Until now, starch and cane sugar have been the most commonly used raw materials in butanol production. In contrast, the Aalto University study used only lignocellulose, otherwise known as wood biomass, which does not compete with food production.
Another new breakthrough in the study is the successful combination of modern pulp and biotechnology. Finland’s advanced forest industry provides particularly good opportunities to develop this type of bioprocesses.
Wood biomass is made up of three primary substances: cellulose, hemicelluloses and lignin. Of these three, cellulose and hemicellulose can be used as a source of nutrition for microbes in bioprocesses. Along with cellulose, the Kraft process that is currently used in pulping produces black liquor which already can be used as a source of energy. It is not, however, suitable for microbes. In the study, the pulping process was altered so that, in addition to cellulose, the other sugars remain unharmed and therefore can be used as raw material for microbes.

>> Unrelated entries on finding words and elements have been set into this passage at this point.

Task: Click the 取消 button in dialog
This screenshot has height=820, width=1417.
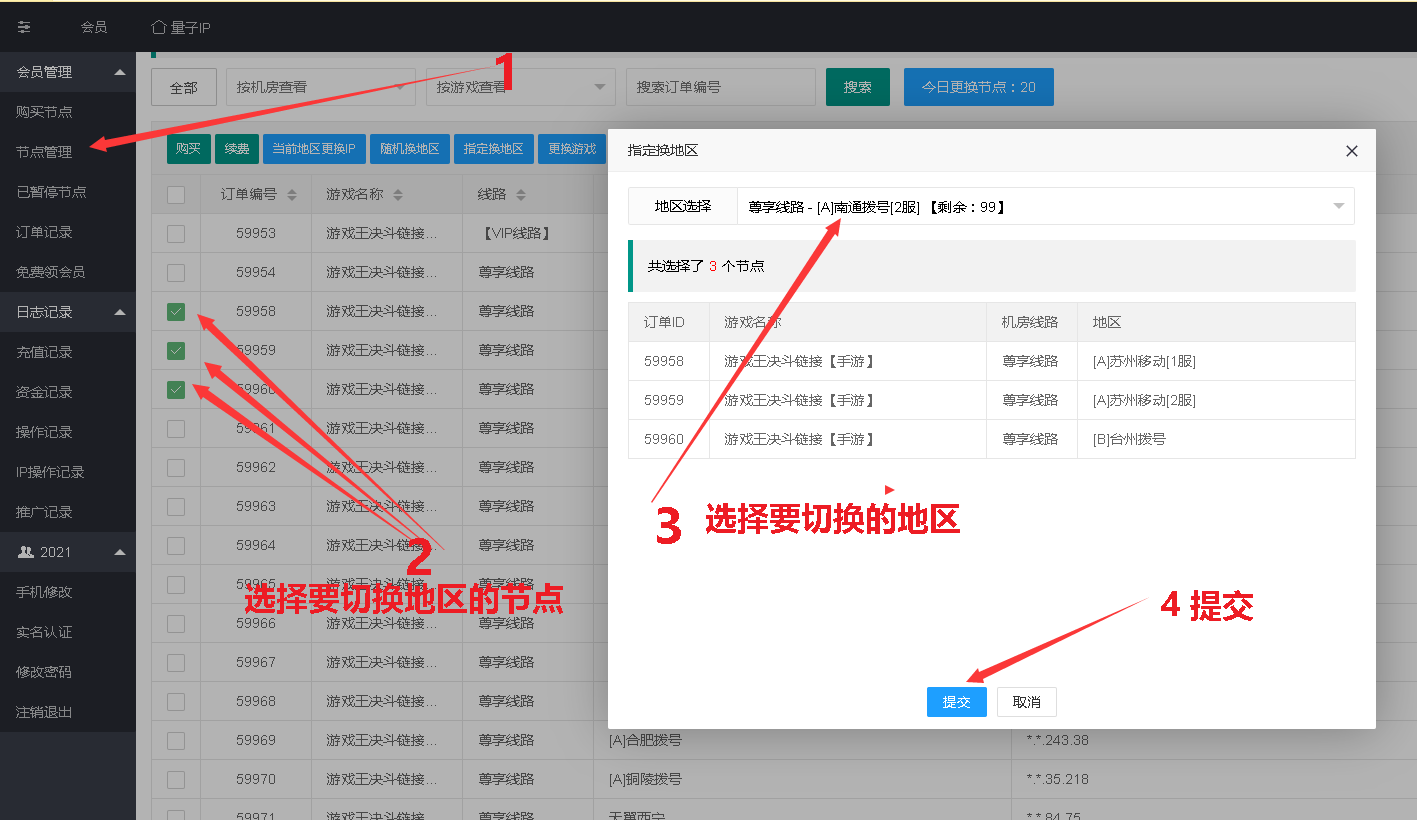Action: pos(1026,702)
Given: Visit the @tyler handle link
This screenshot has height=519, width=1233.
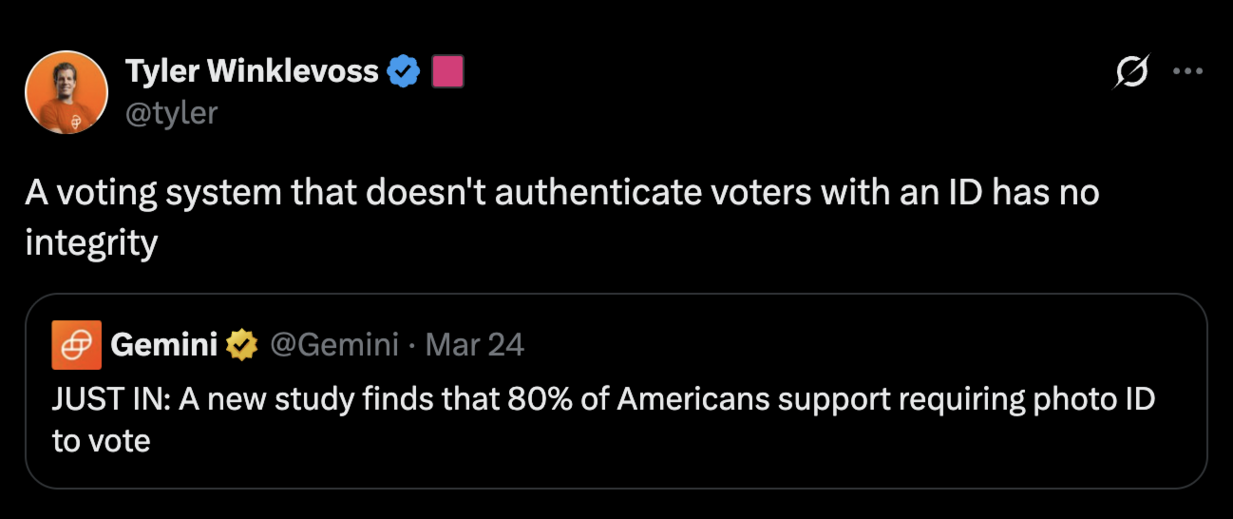Looking at the screenshot, I should point(171,113).
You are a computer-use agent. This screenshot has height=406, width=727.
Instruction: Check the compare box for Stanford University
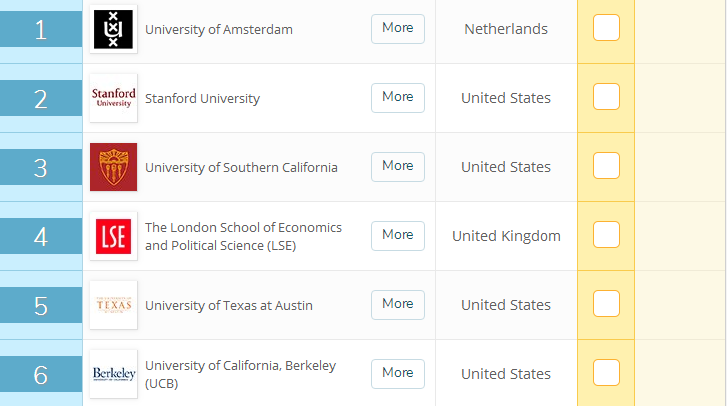(606, 97)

When wood biomass is boiled in a mixture of water, alcohol and sulphur dioxide, all parts of the wood – cellulose, hemicellulose and lignin – are separated into clean fractions. The cellulose can be used to make paper, nanocellulose or other products, while the hemicellulose is efficient microbe raw material for chemical production. The advantage of this new process is that no parts of the wood sugar are wasted.
In accordance with EU requirements, all fuel must contain 10 percent biofuel by 2020. A clear benefit of butanol is that a significantly large percentage – more than 20 percent of butanol – can be added to fuel without having to make any changes to existing combustion engines. The nitrogen and carbon emissions from a fuel mix including more than 20 percent butanol are significantly lower than with fossil fuels. For example, the incomplete combustion of ethanol in an engine produces volatile compounds that increase odor nuisances in the environment. Estimates indicate that combining a butanol and pulp plant into a modern biorefinery would provide significant synergy benefits in terms of energy use and biofuel production.